Thursday, February 05, 2009

New – cheaper – means of distribution

A former colleague called me today to kindly let me know that the student center at a major local university had a news ticker that was displaying headlines from the public radio station and Reuters, but none from SignOnSanDiego/the Union-Tribune. (Thanks, Ellen.)

Then I read that the New York Times has released an API that enables you to put a gizmo on your site that will search the entire Times' archive back to 1981, 2.8 million (pinky in mouth) articles. (Here's a post from the Times' developers' blog explaining it. And here's a post from VentureBeat offering some analysis.)

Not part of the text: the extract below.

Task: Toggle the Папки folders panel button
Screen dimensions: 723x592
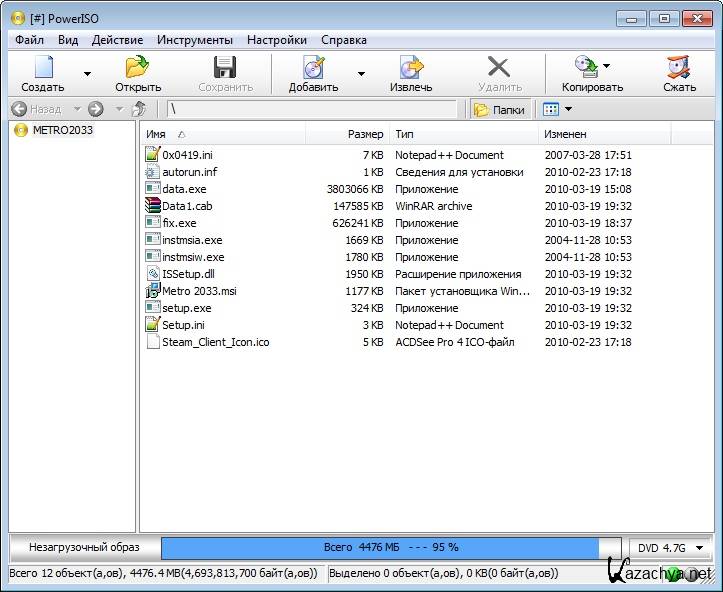Action: (x=499, y=109)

Then I recalled something I blogged from the Online News Association confab a while back, a suggestion that news organizations partner with elevator operators to offer news headline tickers to the poor souls held captive as they go up or down in those little boxes.

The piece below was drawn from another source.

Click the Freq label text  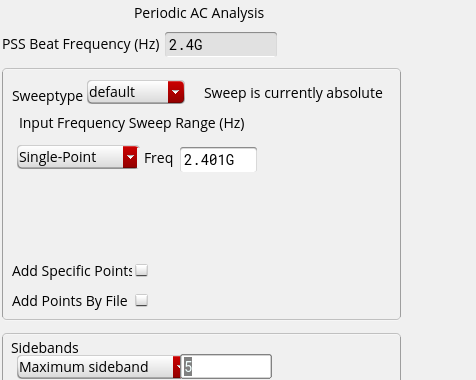pyautogui.click(x=158, y=158)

What connects these three items? All of them are alternate means of distributing the news that were not available a few years ago. All of them will bring readers to our sites. All of them are a lot cheaper than printing newspapers and driving those papers to people's homes. And all of them are examples of how we need to start thinking about circulation and increasing our readership – and continuing our businesses.

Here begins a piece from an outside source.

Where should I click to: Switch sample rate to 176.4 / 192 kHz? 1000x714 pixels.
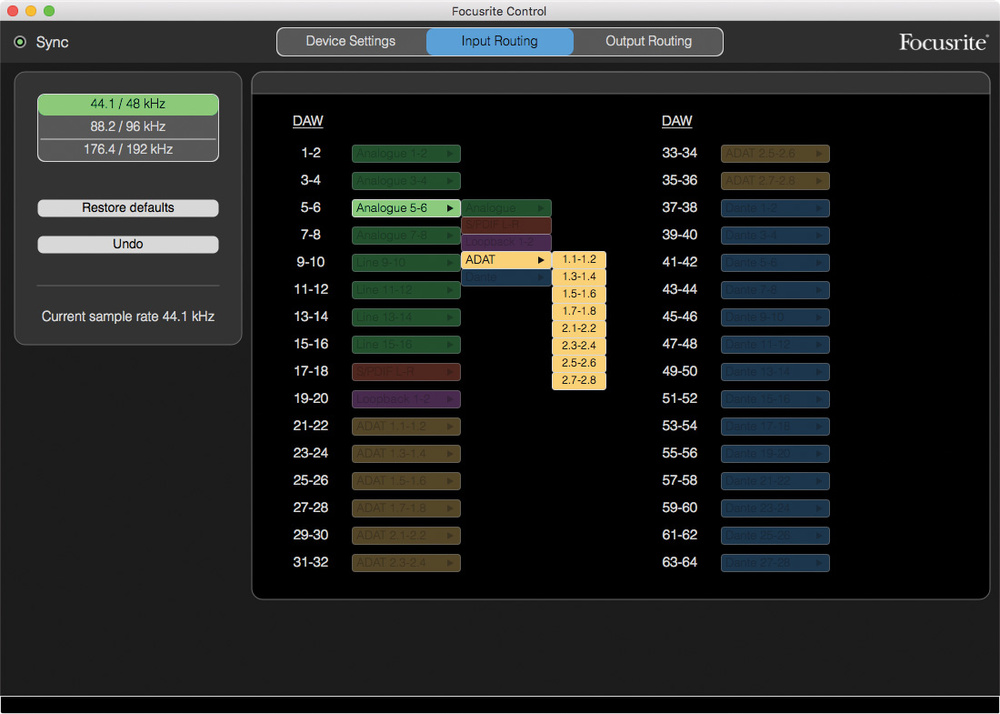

The question is no longer just how can we get people to buy more papers, though that will remain part of the equation for some time. Now we have to ask ourselves: What are other ways we can distribute our news products and information? (Mobile phones being the obvious primo target.) How can we reach people we are not reaching now? How can we make our brands and our products more ubiquitous? How do we spread the message: Get your news right here, hurry hurry hurry, step right up?

The news is no longer an appointment deal, as I've discussed here before, but a utility that is always available, you just turn the news faucet and out it comes, flip the switch and the news shines. We need to make that utility available almost everywhere.

And I need to call the student center folks at that local university and ask them to add our local news RSS feed to the text crawling across their news ticker. After all, it would be a shame to miss all those potential customers.